* **PROBLEM**
Copy the entries below verbatim, omitting any pictures they contain.

-------- RECORDS --------

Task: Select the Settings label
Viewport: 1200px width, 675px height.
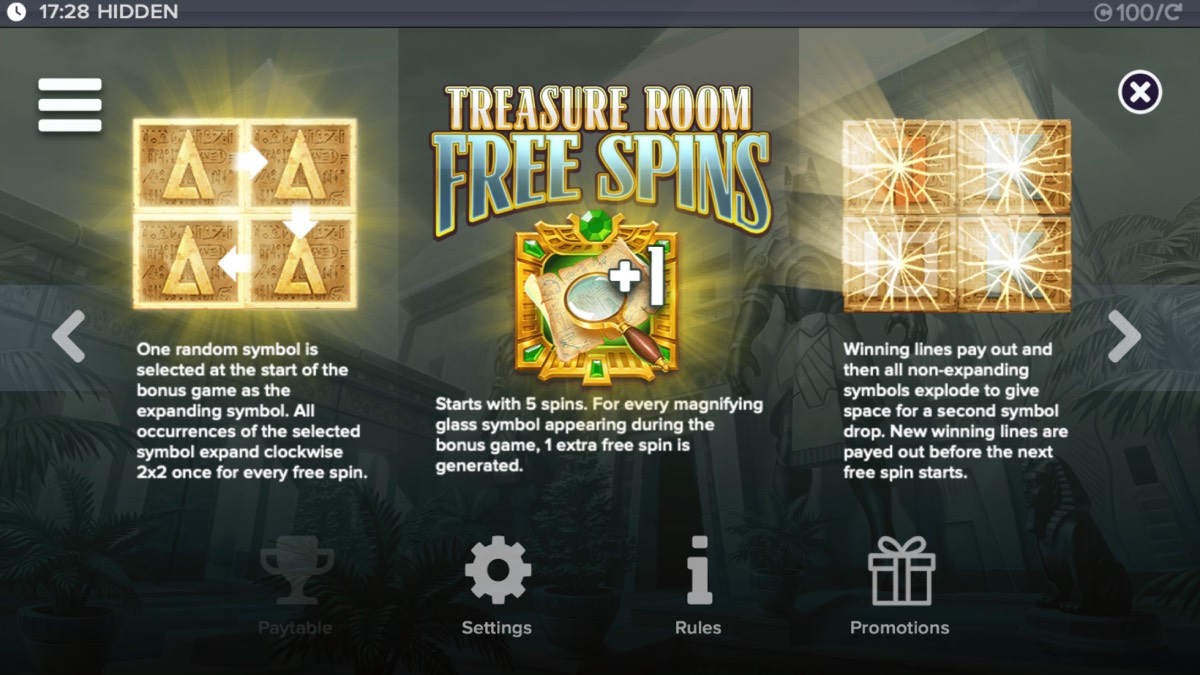Action: pyautogui.click(x=497, y=628)
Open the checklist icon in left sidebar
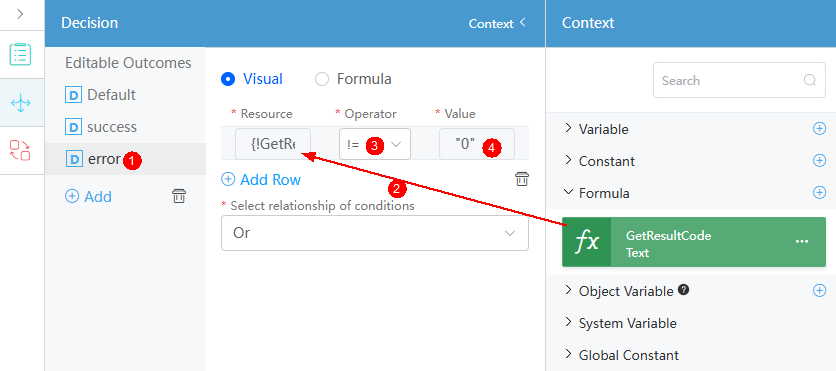Screen dimensions: 836x371 (x=21, y=54)

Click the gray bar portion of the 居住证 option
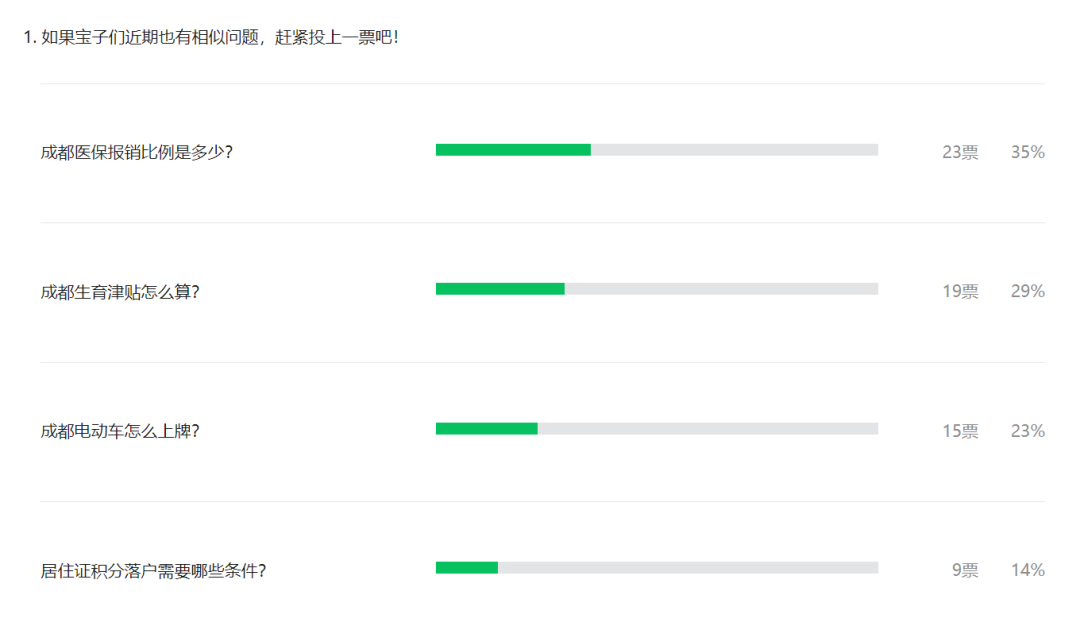(x=688, y=568)
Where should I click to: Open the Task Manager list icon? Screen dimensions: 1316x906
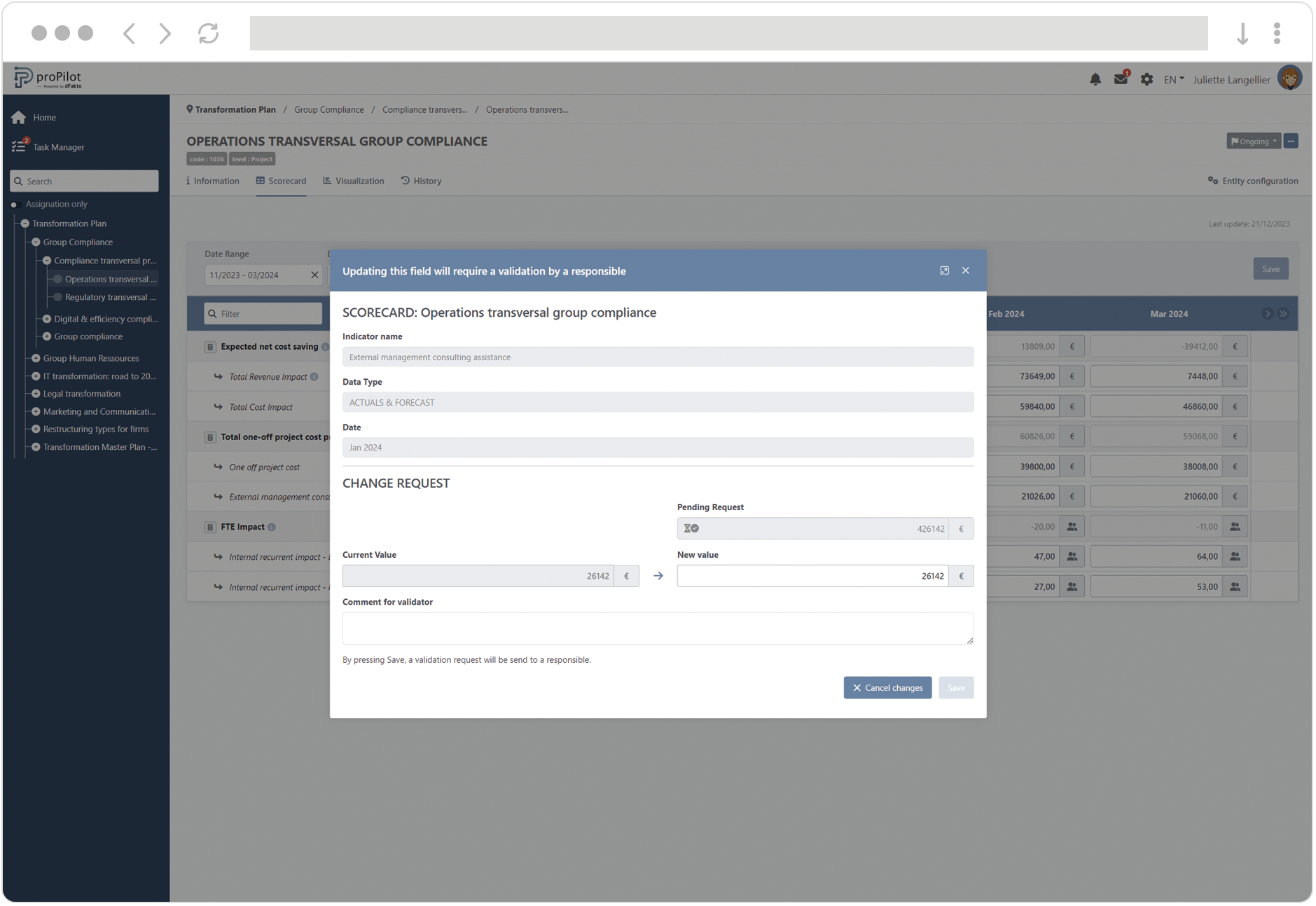19,147
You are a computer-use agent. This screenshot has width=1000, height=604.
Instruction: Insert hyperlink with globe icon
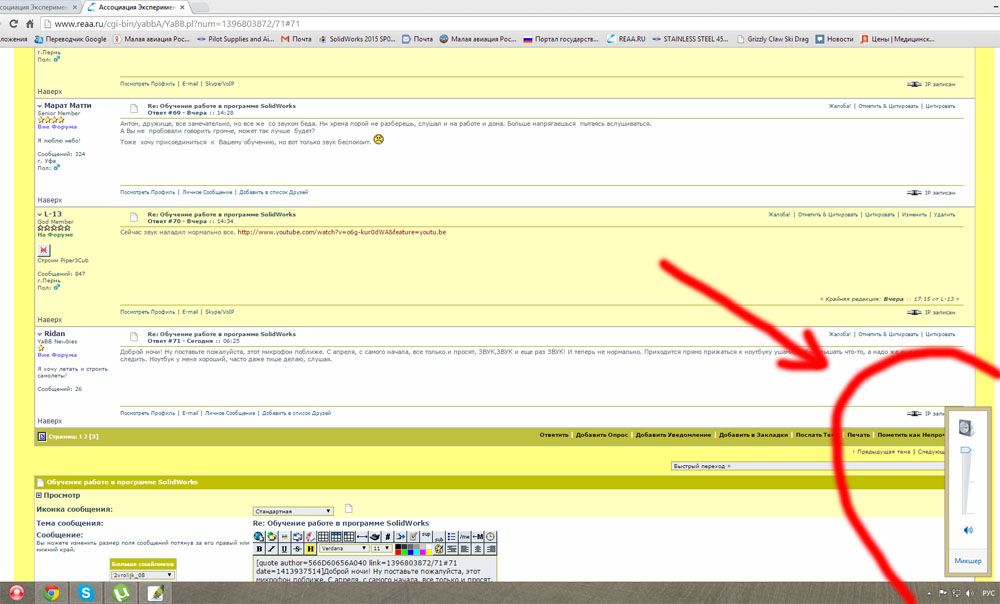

--------

* **ANSWER TO THE PROBLEM**
Task: Select the Settings label
Viewport: 1200px width, 675px height.
Action: pyautogui.click(x=497, y=628)
Open the checklist icon in left sidebar
Screen dimensions: 836x371 (x=21, y=54)

Click the gray bar portion of the 居住证 option
(x=688, y=568)
Where should I click to: Open the Task Manager list icon? Screen dimensions: 1316x906
19,147
You are a computer-use agent. This screenshot has width=1000, height=604.
Instruction: Insert hyperlink with globe icon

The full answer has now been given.